5.5 Computational Complexity
For a truncated tree $\mathcal{T}_p$ of depth $D$ with $L = (p+1) \cdot p^{D-1}$ leaves:
| Operation | Complexity | Notes |
|---|---|---|
| :---------- | :----------- | :------ |
| Encoding (per token) | $O(k \cdot \log M)$ | $k$ semantic primes, $M$ max product value |
| Ultrametric attention ($n$ tokens) | $O(n^2 \cdot k)$ | Pairwise distances, $k$ valuation dimensions |
| Forward pass (tree propagation) | $O(L)$ | Each leaf aggregated once, bottom-up |
| Error decomposition | $O(L)$ | Each node visited once, top-down |
| Edge weight update | $O(L)$ | Each edge updated once |
| Per training step | $O(n^2 k + L)$ | Quadratic in sequence length, linear in tree size |
| Standard transformer (comparison) | $O(n^2 d)$ | Quadratic in sequence length, $d$ = embedding dimension |
For near-term feasibility: $p=3$, $D=5$ gives 324 leaves — computationally tractable on a laptop. $D=10$ gives ~80,000 leaves — still feasible for batch processing. The dominant cost is not the tree but the $O(n^2 k)$ pairwise attention.
5.6 Quantum Walk Speedup
[LLM-INFERRED — aspirational, not validated]

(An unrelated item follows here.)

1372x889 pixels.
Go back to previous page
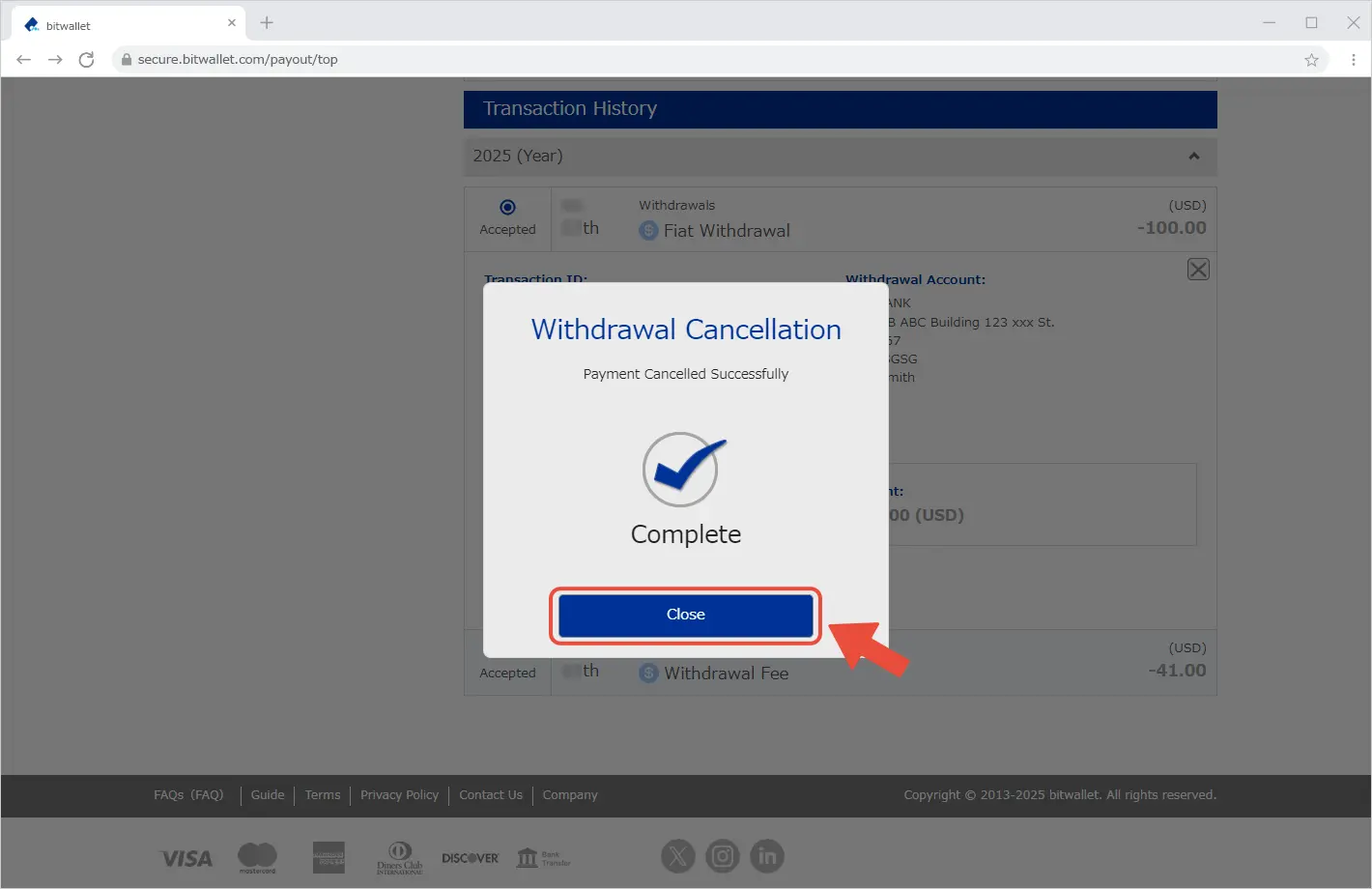24,60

When implemented on quantum hardware, the forward pass benefits from quantum walk speedup: $O(\sqrt{n})$ time to traverse the tree vs. $O(n)$ classically. This is the primary quantum advantage — not in the optimization step, but in the inference (forward pass) step. The quantum walk is a continuous-time quantum walk on the tree graph, which can reach target leaves quadratically faster than classical random walks.
Honest note: This depends on fault-tolerant quantum hardware not currently available. The classical simulation path (tree-walk on a CPU/GPU) is the near-term implementation strategy.

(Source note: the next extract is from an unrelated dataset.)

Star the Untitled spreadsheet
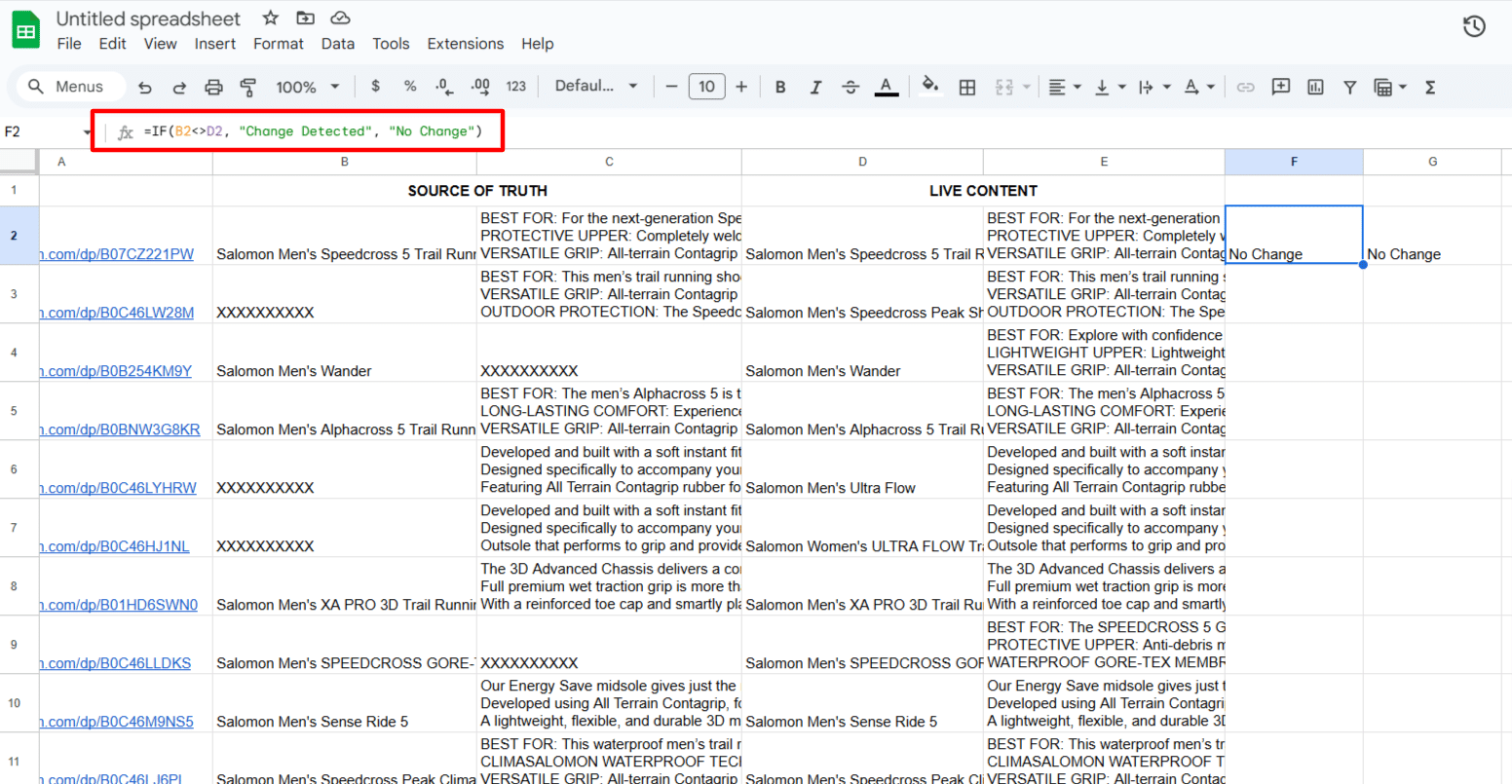The width and height of the screenshot is (1512, 784). (x=271, y=19)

6. Syntactic Token Calculus
6.1 Purpose
[ARCHIVE: Syntactic Token Calculus v2/v3]
The Syntactic Token Calculus (STC) is a formal framework for reasoning about computations on the Bruhat–Tits tree. It provides:
- Deterministic confluence: Every computation has a unique, traceable path through the tree
- Formal verification: Decisions can be proven correct (or incorrect) by examining the token transformations along the path
- Elimination of singularities: By treating reality as discrete topological enclosures (tokens), the calculus avoids singularities that plague continuous models
- Gauge-invariant meaning: Cross-ratio invariants define meaning independent of tree automorphisms
[ARCHIVE: Syntactic Token Calculus v3.1]
6.2 Token Definition
A token $\tau$ is a discrete topological enclosure — a labeled node in the Bruhat–Tits tree with associated data:
| Component | Type | Description |
|---|---|---|
| :---------- | :----- | :------------ |
| $v$ | $\mathcal{T}_p$ node | Position in the tree (depth, path from root) |
| $\text{type}$ | $\mathcal{T}$ (finite type system) | The token’s type — determines valid operations |
| $\text{data}$ | Discrete payload | The token’s information content (integer, string, or nested tokens) |
| $\text{parent}$ | Token reference or $\varnothing$ | The parent token — $\varnothing$ for root tokens |
6.3 Token Operations
All computation in STC is expressed as token operations on the tree:
| Operation | Symbol | Description | Type Constraint |
|---|---|---|---|
| :---------- | :------- | :------------ | :---------------- |
| Spawn | $\tau \to \{\tau_1, \ldots, \tau_{p+1}\}$ | A token splits into child tokens at depth $\ell+1$ | Children inherit parent type |
| Merge | $\{\tau_1, \ldots, \tau_{p+1}\} \to \tau$ | Child tokens combine into a parent token at depth $\ell$ | All children must have compatible types |
| Transform | $\tau \xrightarrow{f} \tau’$ | Token data is transformed by function $f$ | Type and position unchanged |
| Move | $\tau \xrightarrow{v \to v’} \tau’$ | Token moves to adjacent node (parent, child, or sibling) | Must respect tree adjacency |
| Annihilate | $\tau \to \varnothing$ | Token is removed | Parent reference must be updated |
Type compatibility for Merge: Two types $T_1$ and $T_2$ are compatible if they share a common supertype in the type lattice. The merged token receives the least upper bound type: $\operatorname{lub}(T_1, T_2)$.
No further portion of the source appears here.